Salah satu sampah plastik yang telah diolah menjadi tas
Dodo Nuri Anggono (tengah) Founder Bisling Malang Raya, bersama para Mahasiswa dan Mahasiswi UMM, saat memamerkan salah satu sampah plastik yang telah diolah menjadi tas.

MALANG NEWS – Sampah kantong plastik di Indonesia pada umumnya didaur ulang untuk menjadi kantong plastik dan kantong sampah, dan ada juga yang dibuat menjadi kerajinan tangan seperti tas dan lain sebagainya.

Sampah plastik yang banyak berserakan tersebut adalah sampah yang belum terkelola dengan baik. Padahal, potensi rupiah yang dihasilkan dari daur ulang plastik selama ini relatif baik dan menarik, serta lebih berharga dan berdaya nilai jual tinggi.

Hal itu setidaknya seperti yang dilakukan oleh Mahasiswa UMM. Melalui praktikum, Mahasiswa tersebut mengajak masyarakat untuk Branding Bisnis Lingkungan (Bisling) sampah plastik yang bisa diolah menjadi sebuah karya dengan nilai jual yang tinggi, pada Minggu (7/7/19), bertempat di Jalan Tpst, No.1, Desa Jetak Lor, Kecamatan Dau, Kabupaten Malang.

Ketua pelaksana Muhammad Akmal Mahasiswa UMM mengatakan, “Bisling” plastik adalah salah satu bahan kemasan yang sangat populer dan sering dipergunakan.

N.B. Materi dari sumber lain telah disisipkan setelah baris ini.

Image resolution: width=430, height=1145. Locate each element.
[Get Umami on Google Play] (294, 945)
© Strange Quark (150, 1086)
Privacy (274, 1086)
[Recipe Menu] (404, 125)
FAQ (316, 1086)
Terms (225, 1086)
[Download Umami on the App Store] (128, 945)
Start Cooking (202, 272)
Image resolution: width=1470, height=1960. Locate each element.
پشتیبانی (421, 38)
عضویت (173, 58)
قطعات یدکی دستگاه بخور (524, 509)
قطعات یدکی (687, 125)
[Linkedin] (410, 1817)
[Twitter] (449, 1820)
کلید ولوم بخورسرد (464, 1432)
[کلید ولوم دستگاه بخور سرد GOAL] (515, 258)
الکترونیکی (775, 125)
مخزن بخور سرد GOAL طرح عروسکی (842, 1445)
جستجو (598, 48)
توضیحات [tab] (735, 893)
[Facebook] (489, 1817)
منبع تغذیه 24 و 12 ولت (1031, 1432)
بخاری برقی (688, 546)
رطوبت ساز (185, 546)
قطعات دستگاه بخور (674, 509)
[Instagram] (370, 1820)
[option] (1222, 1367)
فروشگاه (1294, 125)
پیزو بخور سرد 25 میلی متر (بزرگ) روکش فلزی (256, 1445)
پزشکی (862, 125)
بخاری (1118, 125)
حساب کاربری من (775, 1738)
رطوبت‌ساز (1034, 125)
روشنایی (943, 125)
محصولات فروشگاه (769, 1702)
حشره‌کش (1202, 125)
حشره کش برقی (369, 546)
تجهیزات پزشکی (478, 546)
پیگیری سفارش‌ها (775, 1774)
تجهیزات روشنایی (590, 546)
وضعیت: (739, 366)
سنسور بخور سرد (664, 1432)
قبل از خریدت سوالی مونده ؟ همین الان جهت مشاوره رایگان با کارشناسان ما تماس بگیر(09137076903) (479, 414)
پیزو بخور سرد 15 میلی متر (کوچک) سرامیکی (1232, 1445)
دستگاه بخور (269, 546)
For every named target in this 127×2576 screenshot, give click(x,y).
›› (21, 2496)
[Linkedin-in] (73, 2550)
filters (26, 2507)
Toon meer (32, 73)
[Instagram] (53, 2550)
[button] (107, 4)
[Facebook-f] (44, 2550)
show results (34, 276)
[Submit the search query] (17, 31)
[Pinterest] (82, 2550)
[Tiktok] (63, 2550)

Namun, kepopulerannya tersebut justru menjadi bahaya tersendiri bagi para manusia, karena jika sudah dibuang sampah plastik sangat sulit untuk diurai.

“Melalui pelatihan ini, kami sengaja mengajak masyarakat untuk bisa mengolah sampah plastik untuk bisa menjadi buah karya yang bermanfaat dan bernilai,” kata Akmal disela-sela acara pelatihan.

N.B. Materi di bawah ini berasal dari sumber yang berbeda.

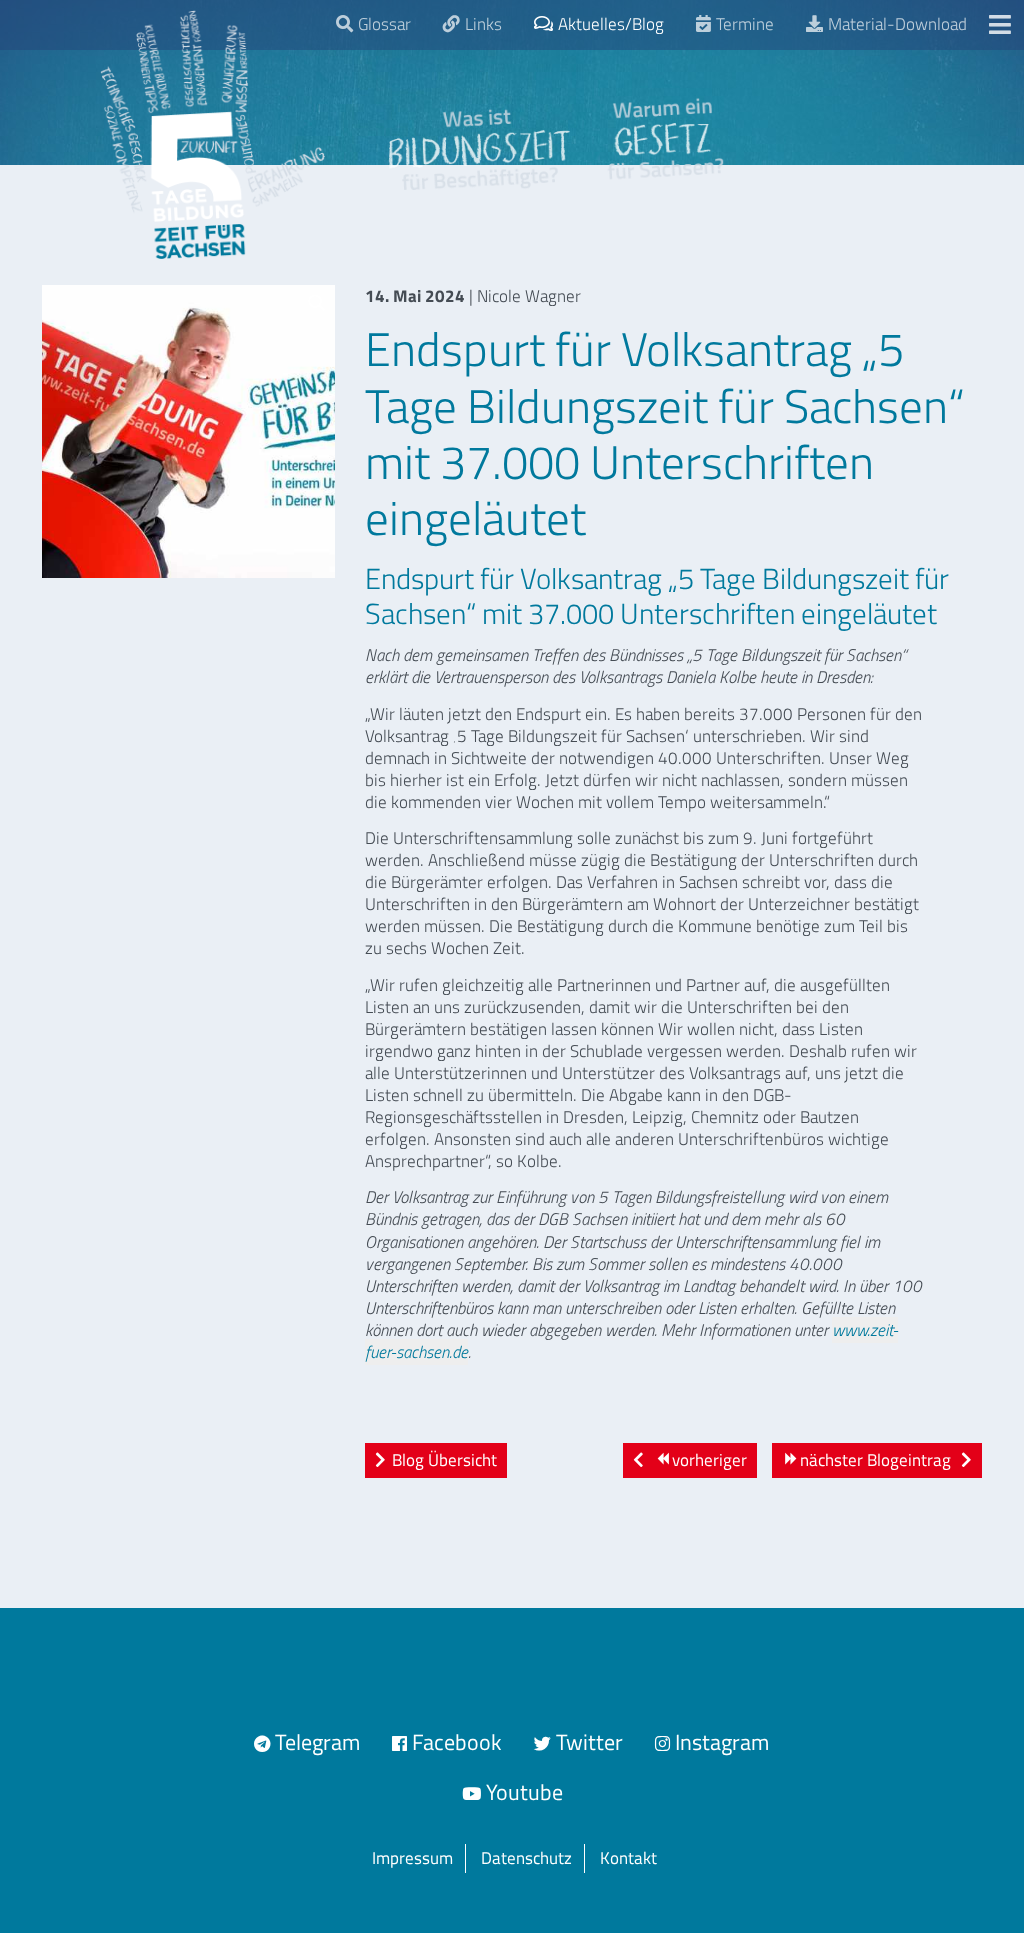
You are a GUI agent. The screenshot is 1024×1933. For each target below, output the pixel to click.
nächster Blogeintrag (875, 1460)
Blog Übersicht (444, 1460)
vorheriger (707, 1460)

Mahasiswa UMM Semester 6 ini menambahkan, yang mana tadinya sampah plastik tidak mempunyai nilai jual, melalui pelatihan tersebut sampah plastik dapat diolah.

“Kita mengenalkan bagaimana cara agar sampah plastik dapat diolah menjadi sesuatu yang berharga dan bernilai rupiah,” imbuh Mahasiswa Jurusan Ilmu Komunikasi UMM ini.

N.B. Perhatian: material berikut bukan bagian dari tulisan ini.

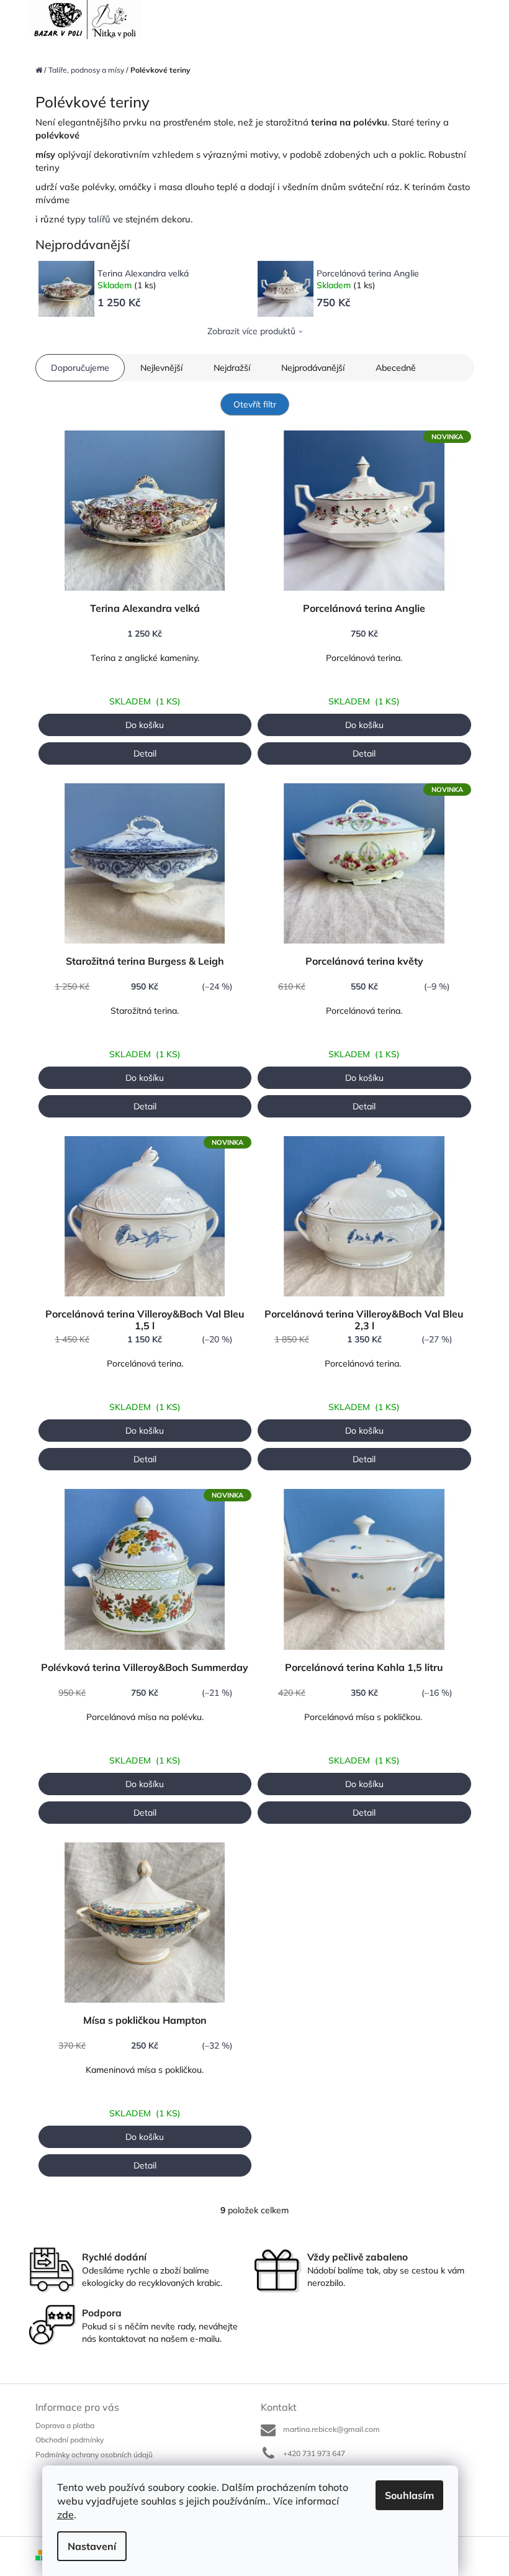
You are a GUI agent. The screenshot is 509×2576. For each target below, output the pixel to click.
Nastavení (92, 2546)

Salah satu sampah plastik yang telah diolah menjadi tas.
Nunung (kanan) pembina Mulyoagung Bersatu, saat menunjukkan salah satu sampah plastik yang telah diolah menjadi tas.

Ditempat yang sama, Dodo Nori Anggono Founder Bisling Malang Raya juga menyampaikan rasa terimakasihnya, karena “Bisling” telah diterima oleh Komunitas Bank Sampah, Dinas Lingkungan Hidup Kabupaten Malang, Komunitas Alamku Hijau, rekan-rekan media online, dan Dinas Lingkungan Hidup Kota Batu.

“Saya ucapkan terimakasih kepada rekan-rekan media online. Untuk program ke depan, kita selalu berkoodinasi dengan masyarakat yang mempunyai potensi di dalam keterampilan daur ulang ini, khususnya dalam bidang plastik, kedepan akan kita kunjungi dan membuat jadwal. Sekanjutnya, kita akan siap untuk mendampingi,” kata Dodo.

Dengan begitu, lanjut Dodo, ke depannya dirinya berjanji bakal melihat, membimbing dan mengajari masyarakat agar dapat mengolah sampah tersebut menjadi sesuatu yang bermanfaat.

“Secara kwalitas, hasilnya nanti akan dibantu untuk pemasarannya kemana. Dan nantinya, kami juga bakal datangkan langsung calon-calon pembeli dengan pengrajinnya,” papar dia.

Sementara itu, Nunung, pembina Mulyoagung Bersatu menambahkan, bahwasanya pelatihan tersebut untuk membranding dalam mengolah sampah plastik untuk menjadi kerajinan.

“Ya, salah satunya bisa dibuat menjadi kerajinan seperti tas dan lain-lainnya. Karena bahan-bahan plastik dari bank sampah ini sangat bagus-bagus, sehingga dapat diolah dan dijadikan kerajinan oleh masyarakat,” pungkasnya.